**Exercise**
Please carry on the review of Max Richter's album Three Worlds: Music from Woolf Works below, picking up right after its final sentence.

**Document extract**
On record: Max Richter – Three Worlds: Music from Woolf Works (Deutsche Grammophon)

max-richter

Summary

For his follow-up to the extraordinarily successful SLEEP, Max Richter turns his attentions to the works of Virginia Woolf. He has been working on a Royal Ballet production with Wayne McGregor, and this full length album documents his responses to Woolf’s novels.

The resultant soundtrack features Woolf’s own text, read by Sarah Sutcliffe, Gillian Anderson and the author herself, her only surviving recording, where she reads Craftsmanship to the eerie backing of Big Ben. Anderson reads her suicide note, a deeply felt letter to her husband to which Richter responds with the extended meditation Tuesday.

What’s the music like?

Richter shows his versatility as a composer throughout this album, drawing on his legacy as an electronic composer but showing also how he continues to effectively exploit analogue instruments.

The music for Mrs Dalloway is incredibly intimate and has a small-scale setting to go with it. Utterances like Words and In the garden are simplicity itself and are subtly scored, while War anthem features a resonant cello, beautifully played by Hila Karni, that soars in the spirit of John Tavener.

Orlando contains a varied selection of shorter pieces. Morphology has a lovely, open texture, and like a few of the numbers here it would have been nice for the music to have longer to open out and present itself fully. Perhaps because of the constraints of the director, some of Richter’s music adopts more of a sketch form here.

**Collected material**
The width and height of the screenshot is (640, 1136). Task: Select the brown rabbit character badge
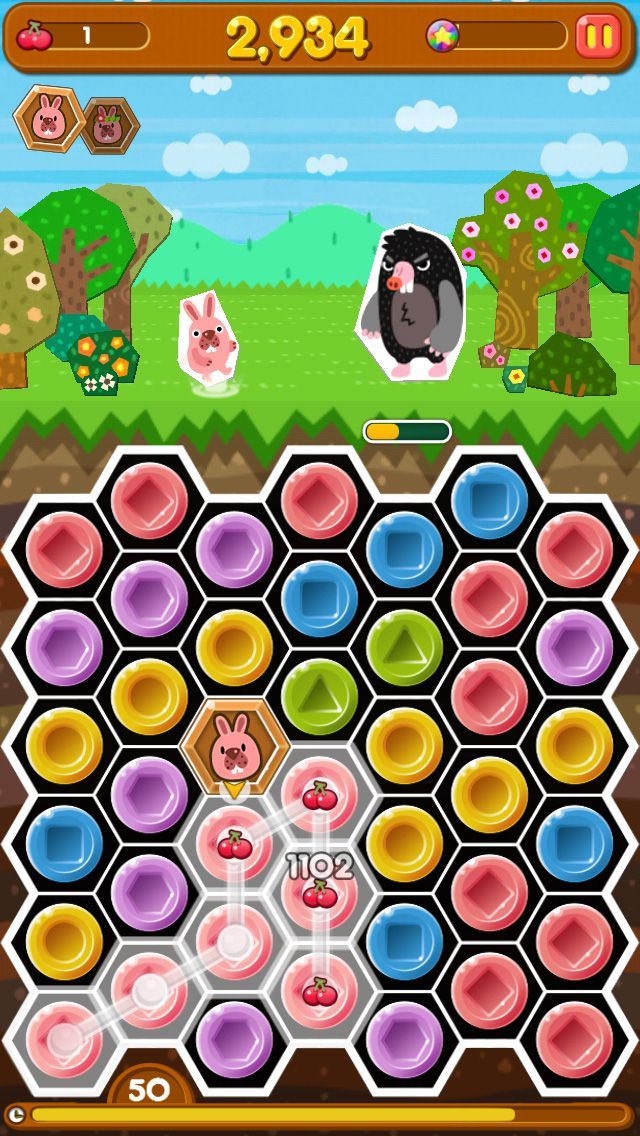pyautogui.click(x=108, y=126)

**Task response**
That is emphatically not the case for the final, heartrending Tuesday, Richter’s response to the suicide note that makes up the whole of the Waves section. It is a powerful meditation, deliberately written to connect with Zen Buddhism, and comes close to Hans Zimmer’s music for Interstellar in mood. Richter’s musical development is subtle, the elegiac motif generating a deep and lasting power that leads to a final, exhausted coda.

The Waves, Woolf Works from Ravi Deepres on Vimeo.

Does it all work?

Mostly, and it presents Richter as a multifaceted composer who can work on the small scale of chamber music but also a larger orchestral stage. Tuesday is a really impressive piece of work, showing how he can command the attention of an audience over a longer structure – which SLEEP did of course, but in a very different way!

The music for Mrs Dalloway is very simple – too much at times – but at its best is also deeply effective. The sensitive use of speech around the music is effective.

Is it recommended?

Yes. Not always the cheeriest album, Three Worlds does nonetheless become both a restful and emotionally powerful piece of meditation, a heartfelt response to the works of one of Britain’s finest 20th century novelists.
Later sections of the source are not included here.